(Collected data lines)
=== Section Start ===

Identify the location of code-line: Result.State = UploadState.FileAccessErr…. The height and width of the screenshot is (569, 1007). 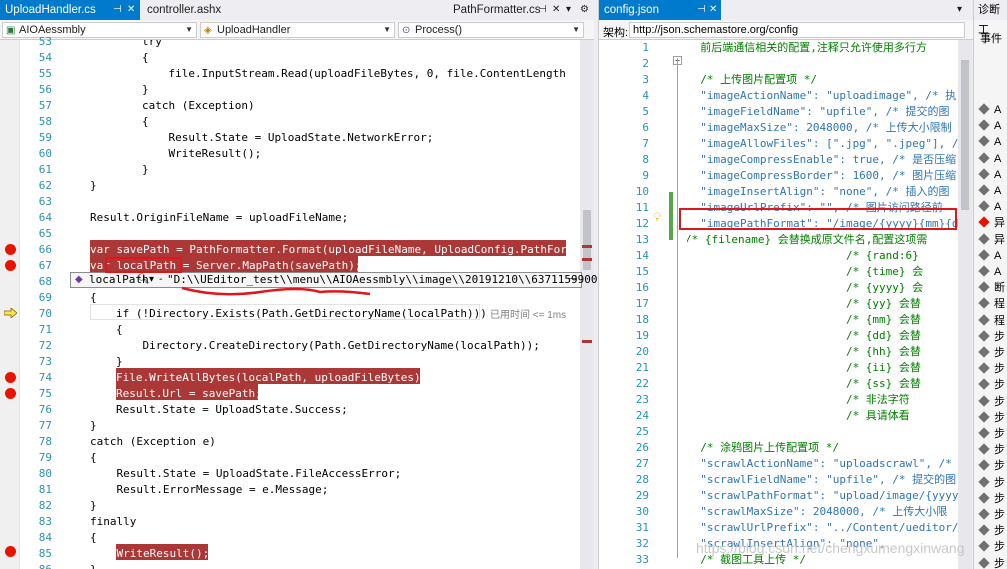
(246, 474).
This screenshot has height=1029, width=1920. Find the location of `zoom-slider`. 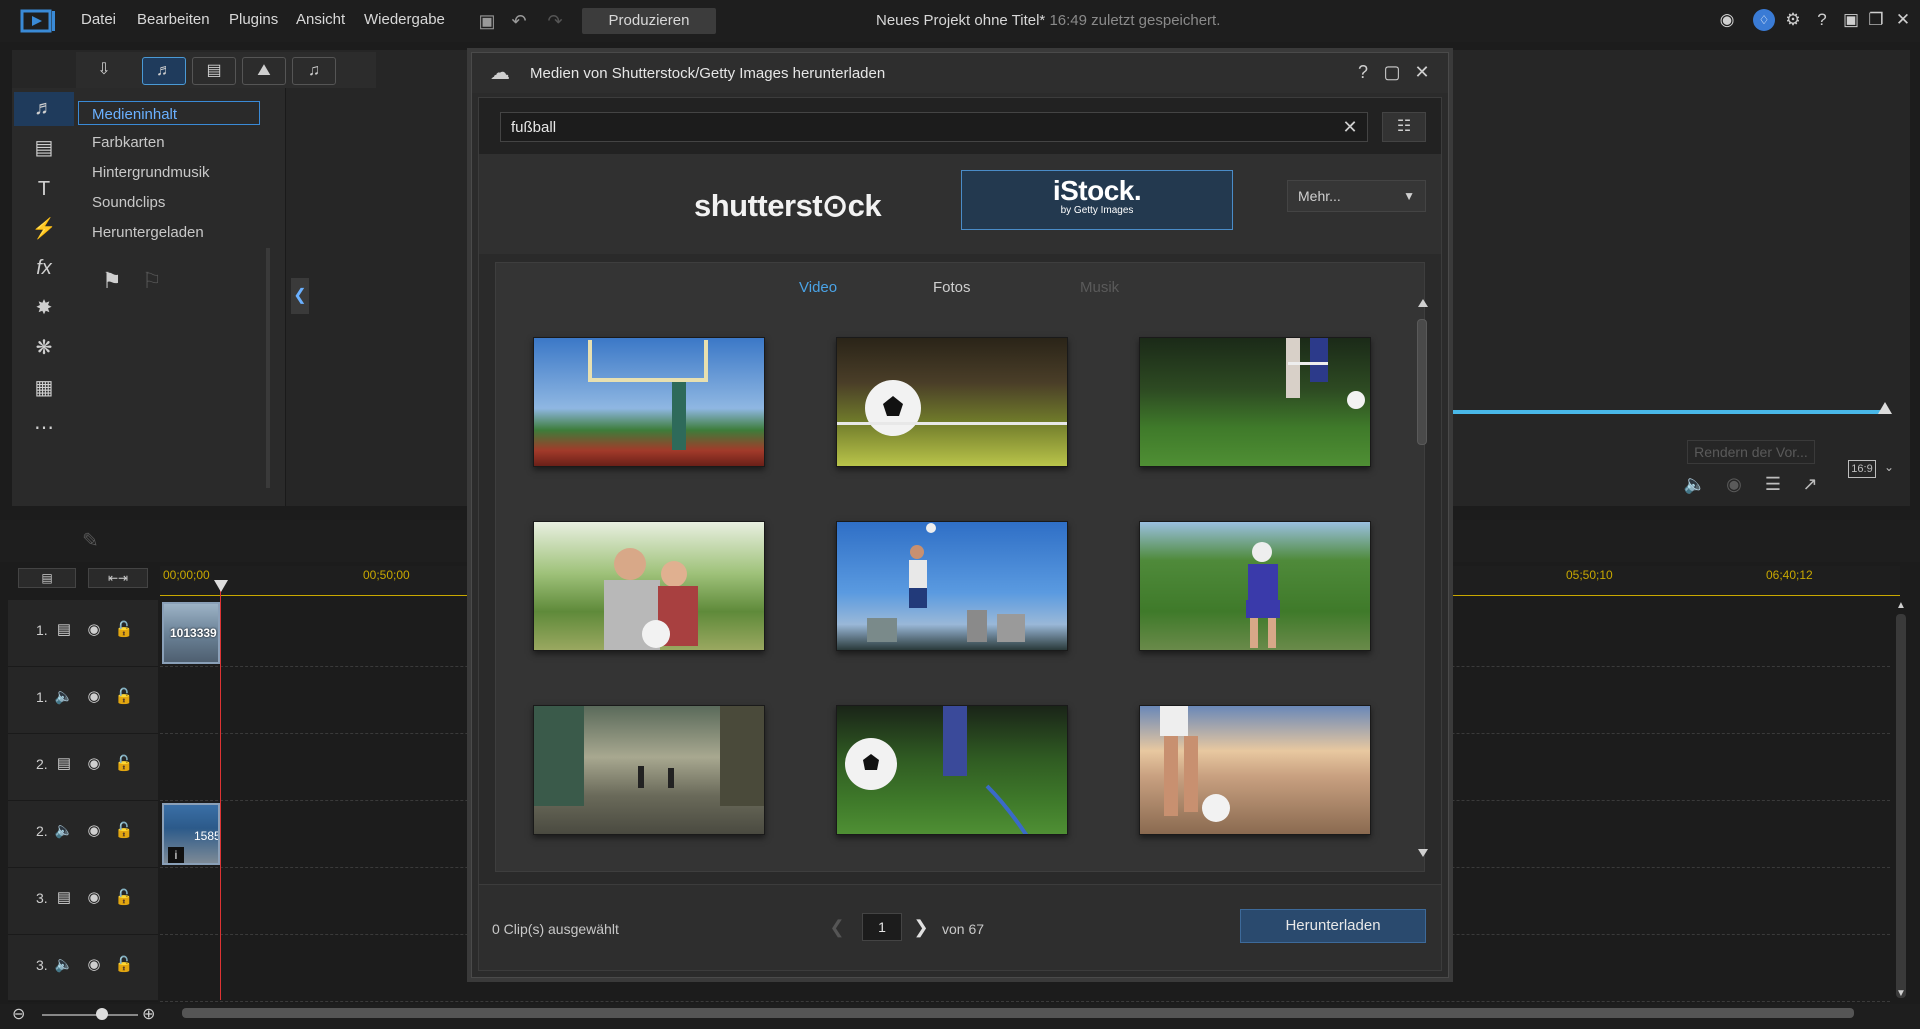

zoom-slider is located at coordinates (90, 1015).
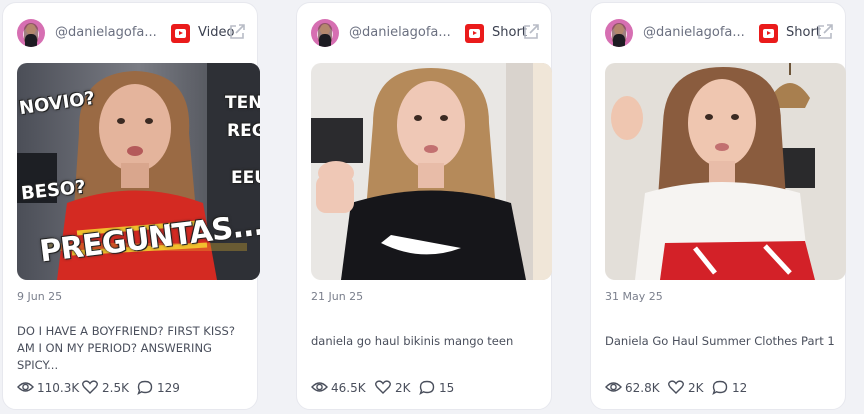 The height and width of the screenshot is (414, 864). Describe the element at coordinates (242, 103) in the screenshot. I see `thumbnail-text: TENG` at that location.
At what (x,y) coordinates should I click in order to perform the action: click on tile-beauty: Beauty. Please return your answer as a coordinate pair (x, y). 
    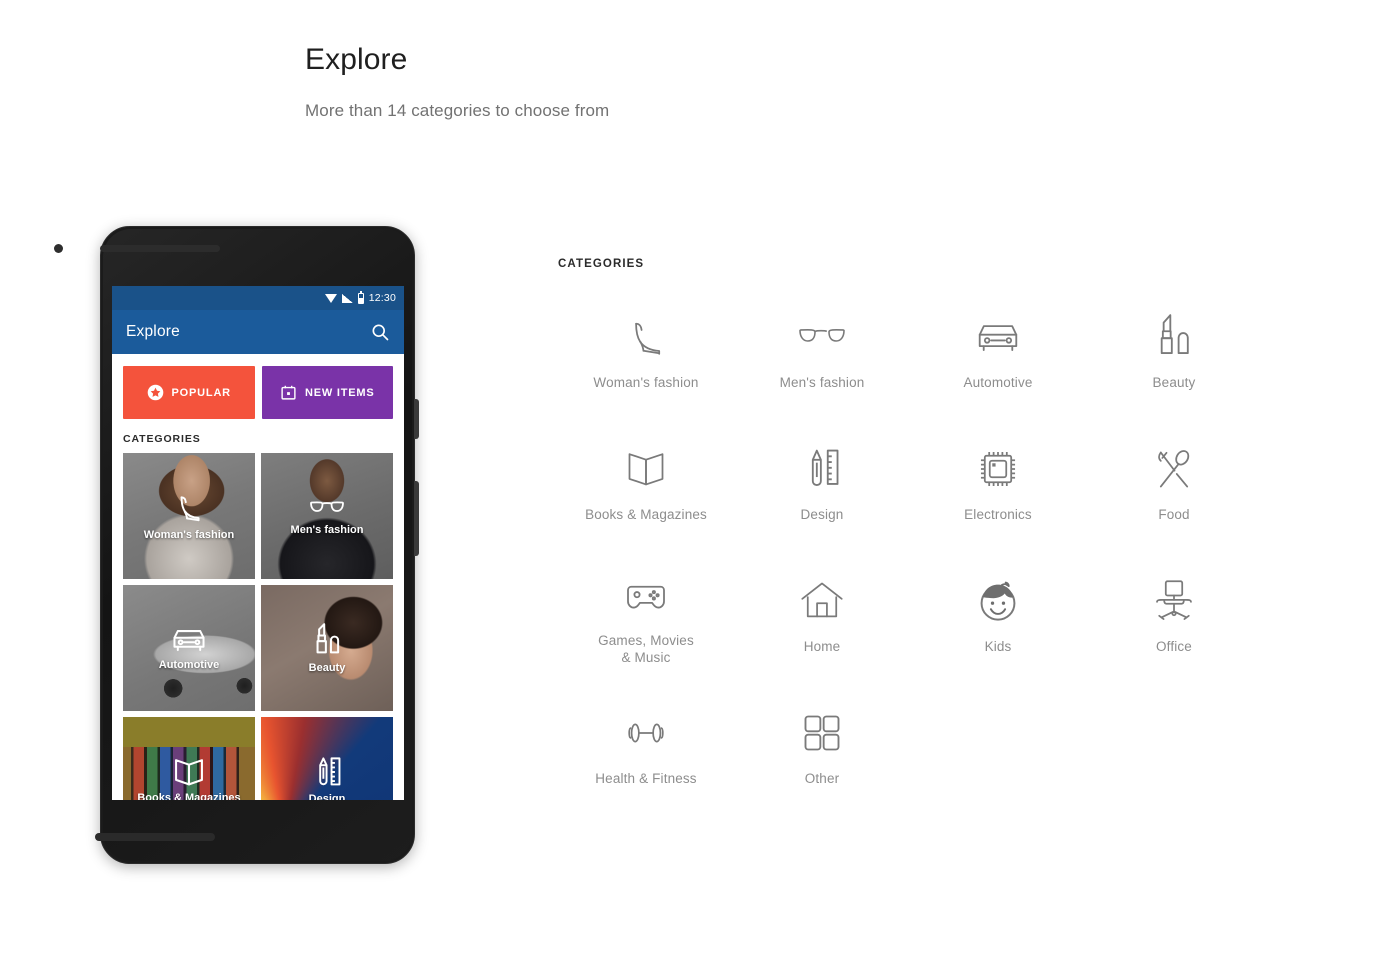
    Looking at the image, I should click on (327, 648).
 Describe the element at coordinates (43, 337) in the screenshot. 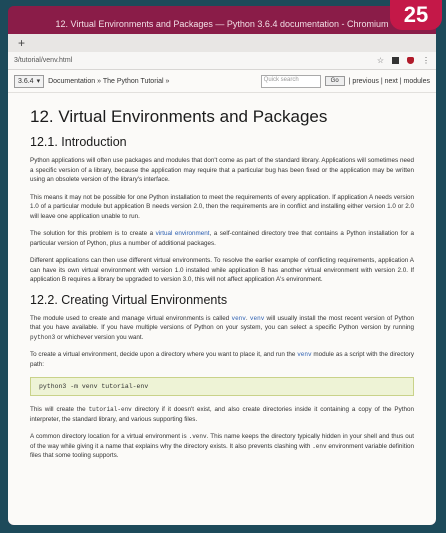

I see `inline-code: python3` at that location.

=== Section End ===

### DESCRIPTION OF THE TASK
Copy the lines above word for word, but leave out the pictures.

### TASK OUTPUT
Identify the location of code-line: Result.State = UploadState.FileAccessErr…. The height and width of the screenshot is (569, 1007). 
(246, 474).
This screenshot has height=1029, width=1920. Find the location of `zoom-slider`. 

zoom-slider is located at coordinates (90, 1015).
 The height and width of the screenshot is (414, 864). Describe the element at coordinates (242, 103) in the screenshot. I see `thumbnail-text: TENG` at that location.
At what (x,y) coordinates should I click in order to perform the action: click on tile-beauty: Beauty. Please return your answer as a coordinate pair (x, y). 
    Looking at the image, I should click on (327, 648).
 Describe the element at coordinates (43, 337) in the screenshot. 

I see `inline-code: python3` at that location.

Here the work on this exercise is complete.